#### Task brief:
How many lines in the rows below contain the word "height"? Reply with only the number.

#### Task material:
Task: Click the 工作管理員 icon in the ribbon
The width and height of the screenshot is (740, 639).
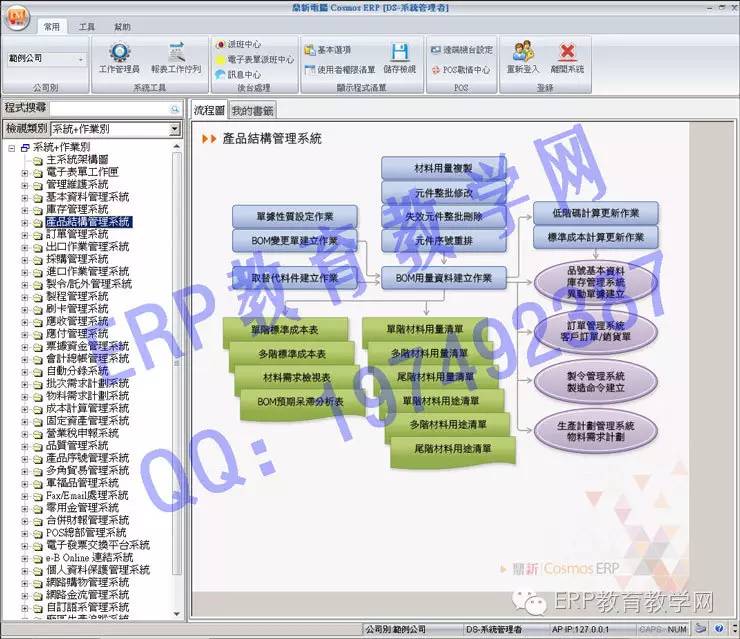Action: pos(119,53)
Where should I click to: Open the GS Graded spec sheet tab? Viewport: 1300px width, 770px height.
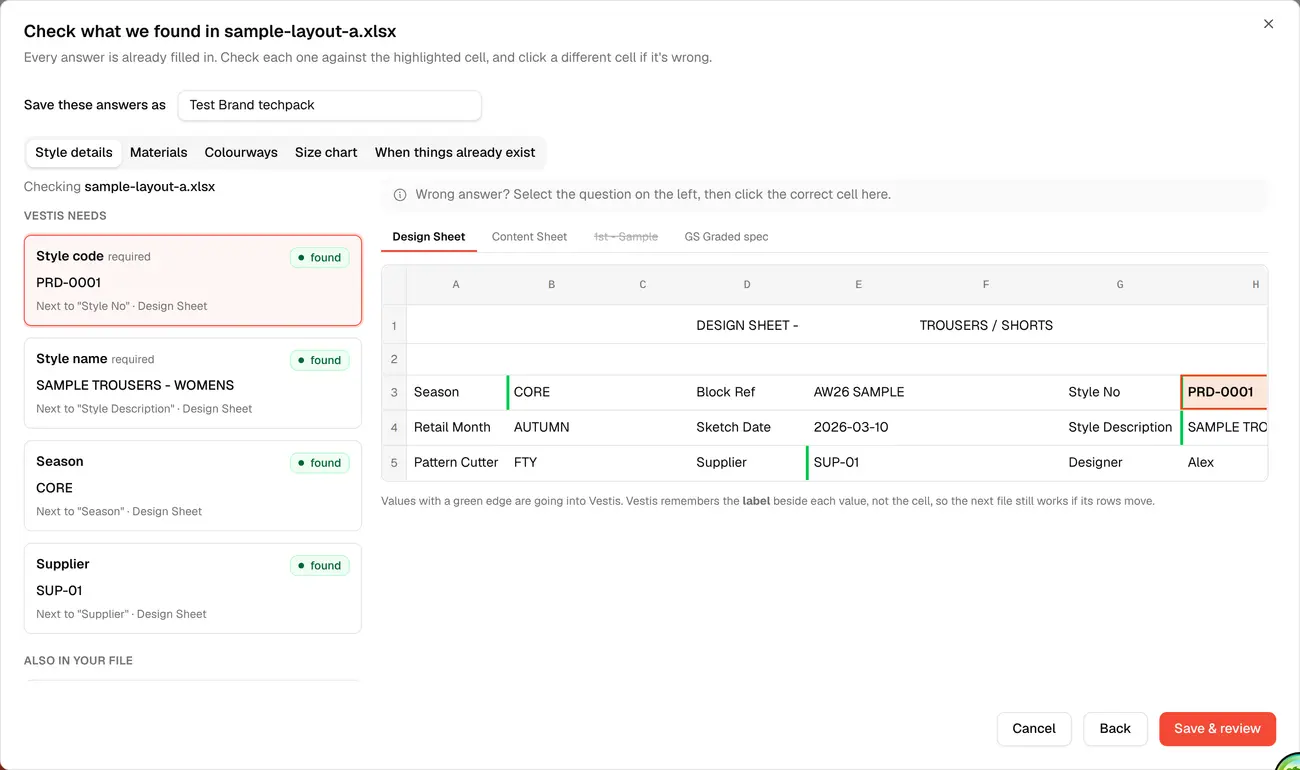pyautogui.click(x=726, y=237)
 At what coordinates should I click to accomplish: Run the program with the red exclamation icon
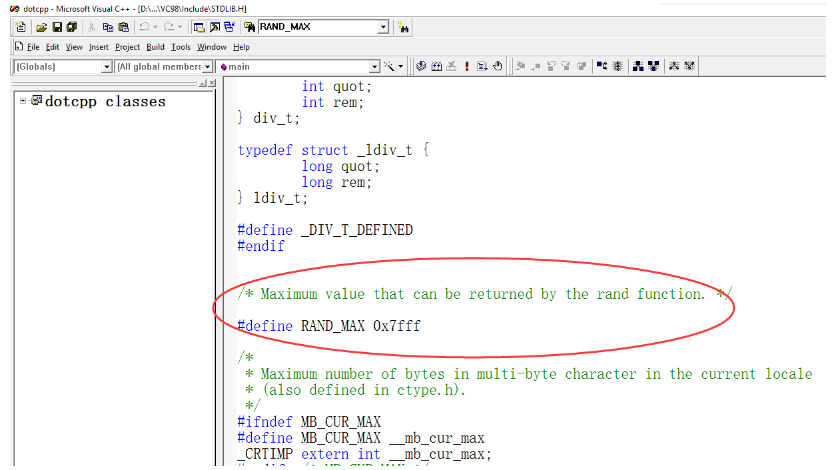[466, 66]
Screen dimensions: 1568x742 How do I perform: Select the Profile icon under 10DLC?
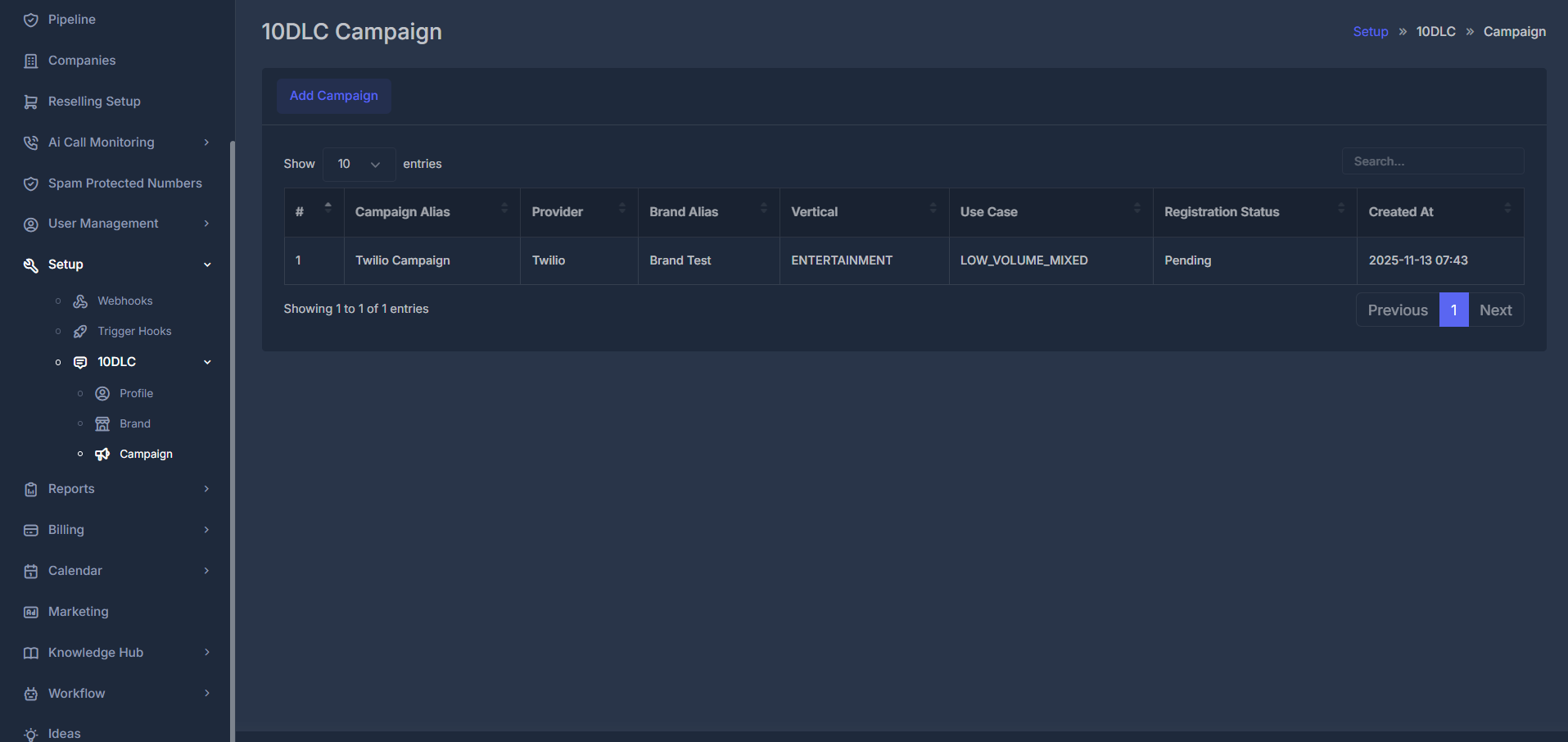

#### Answer to the problem:
2